Obviously, it is ironic that the 54th Regiment Memorial  was vandalized during the recent protests. Luckily, due to ongoing restorative work, the bronze face of the piece had been covered by plywood. However, that covering, front and back, was painted with angry but unknowing graffiti. Perhaps the attempted defacement can be seen as a metaphor for our times — over the next few years, like our country in turmoil, this exquisite narrative sculptural relief will be going through much needed restoration.

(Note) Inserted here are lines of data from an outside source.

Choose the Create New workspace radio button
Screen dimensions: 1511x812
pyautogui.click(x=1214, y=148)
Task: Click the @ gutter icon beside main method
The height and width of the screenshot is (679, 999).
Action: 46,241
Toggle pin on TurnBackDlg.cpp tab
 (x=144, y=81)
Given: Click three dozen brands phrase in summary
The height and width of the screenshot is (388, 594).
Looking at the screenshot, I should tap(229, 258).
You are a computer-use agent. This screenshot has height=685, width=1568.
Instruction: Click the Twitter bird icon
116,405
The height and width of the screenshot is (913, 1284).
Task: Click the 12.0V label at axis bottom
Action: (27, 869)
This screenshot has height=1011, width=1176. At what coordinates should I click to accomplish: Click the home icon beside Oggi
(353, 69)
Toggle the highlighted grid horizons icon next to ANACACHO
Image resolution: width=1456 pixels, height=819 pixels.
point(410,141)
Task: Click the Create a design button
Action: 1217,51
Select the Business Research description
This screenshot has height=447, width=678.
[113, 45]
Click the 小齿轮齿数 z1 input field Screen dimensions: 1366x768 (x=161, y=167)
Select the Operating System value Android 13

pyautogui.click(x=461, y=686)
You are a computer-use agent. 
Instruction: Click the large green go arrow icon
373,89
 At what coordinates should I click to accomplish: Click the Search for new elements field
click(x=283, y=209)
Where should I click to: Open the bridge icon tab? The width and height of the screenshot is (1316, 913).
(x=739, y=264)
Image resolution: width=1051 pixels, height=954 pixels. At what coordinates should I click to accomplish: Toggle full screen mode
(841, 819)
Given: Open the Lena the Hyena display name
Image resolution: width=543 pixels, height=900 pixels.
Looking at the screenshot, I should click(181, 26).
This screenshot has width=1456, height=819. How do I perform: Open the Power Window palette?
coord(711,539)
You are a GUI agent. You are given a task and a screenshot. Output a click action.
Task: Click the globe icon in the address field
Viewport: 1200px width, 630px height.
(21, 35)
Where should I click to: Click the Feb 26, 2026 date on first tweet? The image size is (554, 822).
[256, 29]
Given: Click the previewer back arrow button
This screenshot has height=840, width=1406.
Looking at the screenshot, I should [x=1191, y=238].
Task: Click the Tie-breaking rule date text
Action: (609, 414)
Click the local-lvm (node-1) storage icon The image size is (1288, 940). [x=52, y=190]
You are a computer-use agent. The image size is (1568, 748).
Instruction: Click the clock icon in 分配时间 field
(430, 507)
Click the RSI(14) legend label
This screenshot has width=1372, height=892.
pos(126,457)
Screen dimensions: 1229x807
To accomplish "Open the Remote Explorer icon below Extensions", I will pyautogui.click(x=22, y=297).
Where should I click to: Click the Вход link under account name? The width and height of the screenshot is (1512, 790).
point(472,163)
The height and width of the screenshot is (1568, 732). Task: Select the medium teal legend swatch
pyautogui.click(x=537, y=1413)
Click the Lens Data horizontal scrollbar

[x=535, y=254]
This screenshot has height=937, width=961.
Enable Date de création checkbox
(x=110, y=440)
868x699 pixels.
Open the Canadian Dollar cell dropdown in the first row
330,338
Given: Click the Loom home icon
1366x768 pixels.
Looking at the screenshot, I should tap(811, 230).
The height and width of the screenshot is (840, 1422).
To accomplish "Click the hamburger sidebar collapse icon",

An urban designer and public artist, Mark Favermann has been deeply involved in branding, enhancing, and making more accessible parts of cities, sports venues, and key institutions. Also an award-winning public artist, he creates functional public art as civic design. The designer of the renovated Coolidge Corner Theatre, he is design consultant to the Massachusetts Downtown Initiative Program and, since 2002, he has been a design consultant to the Red Sox. Writing about urbanism, architecture, design and fine arts, Mark is Associate Editor of Arts Fuse.

3 Comments

  1. […] But the removal (or attempted removal) of memorials to Abraham Lincoln, Ulysses S. Grant, and even the Massachusetts 54th? How does that fit in? The revolutionary community demands the total reconstruction of society. […]

  2. Mark Favermann on July 8, 2020 at 9:28 am

    It doesn’t.

  3. Kris on October 2, 2021 at 9:25 am

    I like your eloquent words Mr Favermann. Thank you.